The outline of the city has changed as I expected it would in the course of time.
Residential building called "Titanic" use to stand on Boska's location today
But the old-fashioned department store “Boska” remained Banja Luka’s most distinguished landmark. The construction of Boska started after devastating earthquake in 1969 and opened the door for public on 5th December 1978. Boska was the last existing Yugoslav department store.
It represents concrete mega-structure inspired by the American “shopping mall” architecture from the 60’, designed without any direct formal relationship to the local heritage.
I developed affiliation with this building, and its recognition as some kind of a monument to the self-management system of former Yugoslavia paradoxically embodied in a department store, symbol of consumer society. Still, the system was long gone, after years of crisis and war, while its utility and function bears no signs of disruption: same interior decoration, same surveillance cameras, saleswomen in the same uniforms as ever, even some of the price tags resisted many years of inflation.

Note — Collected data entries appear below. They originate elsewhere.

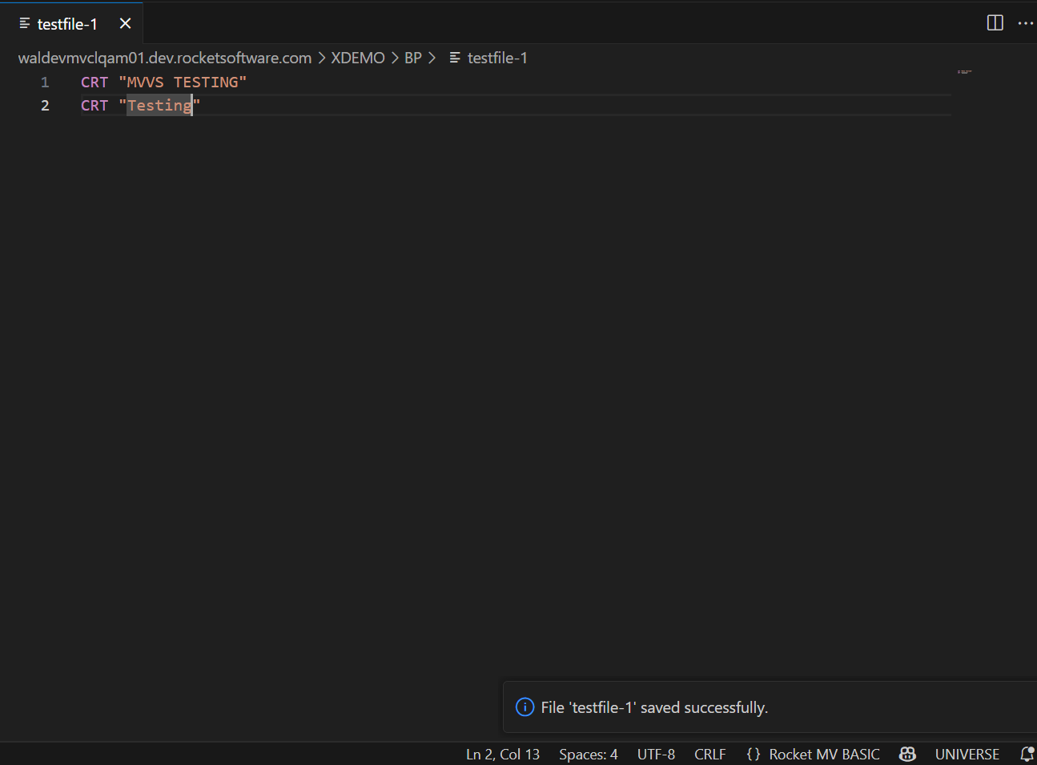Expand the BP breadcrumb folder
This screenshot has height=765, width=1037.
click(412, 58)
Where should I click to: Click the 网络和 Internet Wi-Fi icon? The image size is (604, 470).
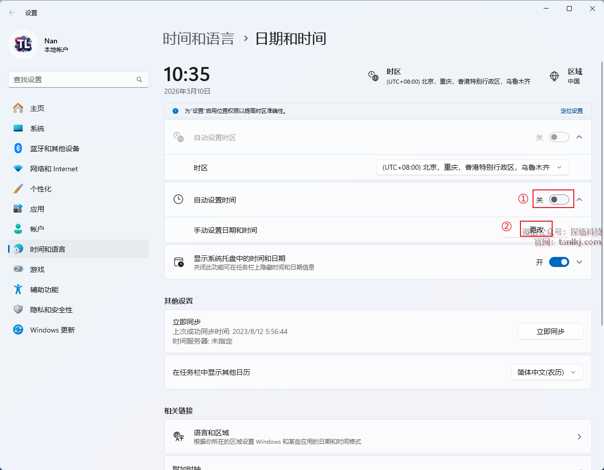(x=18, y=169)
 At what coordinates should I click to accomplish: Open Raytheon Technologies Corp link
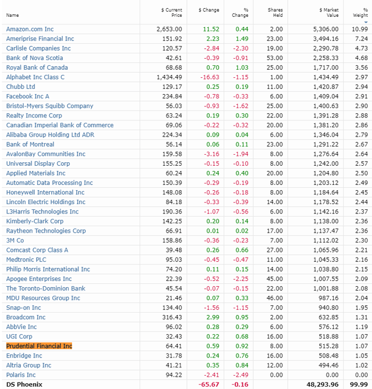coord(46,231)
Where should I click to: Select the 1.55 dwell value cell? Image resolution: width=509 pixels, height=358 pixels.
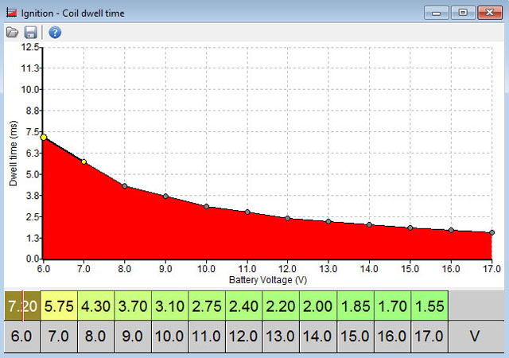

Titanic after the earthquake |
I felt certain urge to document this status quo before inevitable flux of time makes it disappear and blend into reality of today’s globalised consumerism. The absurd race with time began. The change was about to start, and you could feel suspense in the air.
However, this documentation wouldn’t serve as praise to the former communistic regime that put Boska into function. Neither it will criticise the effects of globalisation. It will try to create a space of reflection and possibility; possibility to re-posses our past.
Boska today |
Department store Boska is a public space open to all citizens of Banja Luka, but it sometimes seemed to me like I was the only one there. It was somehow difficult to overcome the feeling of an explorer who was slowly and very carefully approaching the location while engaging in contact with the workers, since inside there were no shoppers and only few passers by. It was during the process of research (i.e. exploration) that I found out carefully mounted places of memory and respect toward Boska's collective and it's history.
Indeed, this work was made inside Boska and talks about the people that work and exist in this space, which haven't changed since 1978. It was created through archiving and documenting with the means of video and photography.
5th December 1978. still from single channel video, 2007-2008 |
Mustafa Ekic-Muki
"Ever since the Comrade Tito died situation in society is very bad, therefore also in football", Muki's scrap-book, slide show, 2007-2008 |
During my exploration of Boska I met Mustafa Ekic -Muki, a man that worked all of his life in Boska, in it’s administration department. From that time on, I saw Muki as some sort of an alter ego, which helped me to define my own position in relation to the subject of my research. He introduced me with the collection of Boska’s photographs taken by it’s workers which was hosted by him, so to say curated in one of the Boska’s meeting rooms. He also presented me with a scrap- book he made that represents a private log of Boska, compiled of personal and official pictures from the early days of this collective until today.
Ever since our first meeting Muki has done a lot to help me with the project and it was because we share the same goal: to reconstruct the history of this place from the personal point of view and to maintain this kind of an archive and document history.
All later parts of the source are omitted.